- Short task: Retype the items without any changes, starting at the line that contains "How do I perform: Choose" and ending after the line that contains "[x=34, y=372]".

- Material supplied:
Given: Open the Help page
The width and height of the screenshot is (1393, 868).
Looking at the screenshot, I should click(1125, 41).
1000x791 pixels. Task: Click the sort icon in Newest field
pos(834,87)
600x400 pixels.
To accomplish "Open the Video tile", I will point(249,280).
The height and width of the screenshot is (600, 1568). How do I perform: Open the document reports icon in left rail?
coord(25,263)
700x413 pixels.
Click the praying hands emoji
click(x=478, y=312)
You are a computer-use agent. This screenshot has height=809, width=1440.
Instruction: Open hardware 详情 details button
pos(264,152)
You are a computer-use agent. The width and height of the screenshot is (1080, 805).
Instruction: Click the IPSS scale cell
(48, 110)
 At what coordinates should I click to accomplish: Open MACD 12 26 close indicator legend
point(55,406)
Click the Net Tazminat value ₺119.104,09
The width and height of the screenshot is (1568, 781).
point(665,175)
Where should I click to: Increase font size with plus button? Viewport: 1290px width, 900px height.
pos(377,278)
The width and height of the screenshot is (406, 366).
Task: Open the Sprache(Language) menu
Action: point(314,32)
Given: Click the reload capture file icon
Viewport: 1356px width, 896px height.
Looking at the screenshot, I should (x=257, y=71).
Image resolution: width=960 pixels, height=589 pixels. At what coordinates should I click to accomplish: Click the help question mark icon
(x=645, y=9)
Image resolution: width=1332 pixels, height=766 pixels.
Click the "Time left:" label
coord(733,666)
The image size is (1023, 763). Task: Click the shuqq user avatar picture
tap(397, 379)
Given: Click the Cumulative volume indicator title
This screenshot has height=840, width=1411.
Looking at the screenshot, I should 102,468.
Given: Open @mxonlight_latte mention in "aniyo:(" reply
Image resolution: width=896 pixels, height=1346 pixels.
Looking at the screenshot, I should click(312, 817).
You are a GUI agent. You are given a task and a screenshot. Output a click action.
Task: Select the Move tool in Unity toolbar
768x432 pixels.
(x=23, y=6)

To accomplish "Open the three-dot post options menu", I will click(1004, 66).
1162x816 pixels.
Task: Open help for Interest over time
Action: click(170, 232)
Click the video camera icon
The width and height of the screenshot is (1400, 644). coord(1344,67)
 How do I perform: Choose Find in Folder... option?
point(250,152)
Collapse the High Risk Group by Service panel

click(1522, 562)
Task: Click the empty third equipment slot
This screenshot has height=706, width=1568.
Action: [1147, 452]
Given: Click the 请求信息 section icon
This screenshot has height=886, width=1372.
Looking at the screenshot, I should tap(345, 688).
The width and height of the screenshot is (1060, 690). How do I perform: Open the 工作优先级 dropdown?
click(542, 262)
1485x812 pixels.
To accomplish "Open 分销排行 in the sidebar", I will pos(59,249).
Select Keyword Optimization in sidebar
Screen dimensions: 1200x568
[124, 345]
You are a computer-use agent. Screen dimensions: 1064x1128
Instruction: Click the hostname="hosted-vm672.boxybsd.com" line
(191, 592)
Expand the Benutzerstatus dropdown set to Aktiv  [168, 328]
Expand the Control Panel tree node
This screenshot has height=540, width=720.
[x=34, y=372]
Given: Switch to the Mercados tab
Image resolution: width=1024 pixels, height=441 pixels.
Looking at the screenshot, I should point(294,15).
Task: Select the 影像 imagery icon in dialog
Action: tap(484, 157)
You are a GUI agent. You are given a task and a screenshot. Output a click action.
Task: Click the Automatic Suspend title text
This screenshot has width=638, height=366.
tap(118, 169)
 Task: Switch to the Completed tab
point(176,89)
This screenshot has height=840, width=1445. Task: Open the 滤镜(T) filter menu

- Full response:
 How do I perform: Choose Find in Folder... option?
point(250,152)
Collapse the High Risk Group by Service panel

click(1522, 562)
Task: Click the empty third equipment slot
This screenshot has height=706, width=1568.
Action: [1147, 452]
Given: Click the 请求信息 section icon
This screenshot has height=886, width=1372.
Looking at the screenshot, I should tap(345, 688).
The width and height of the screenshot is (1060, 690). How do I perform: Open the 工作优先级 dropdown?
click(542, 262)
1485x812 pixels.
To accomplish "Open 分销排行 in the sidebar", I will pos(59,249).
Select Keyword Optimization in sidebar
Screen dimensions: 1200x568
[124, 345]
You are a computer-use agent. Screen dimensions: 1064x1128
Instruction: Click the hostname="hosted-vm672.boxybsd.com" line
(191, 592)
Expand the Benutzerstatus dropdown set to Aktiv  [168, 328]
Expand the Control Panel tree node
This screenshot has height=540, width=720.
[x=34, y=372]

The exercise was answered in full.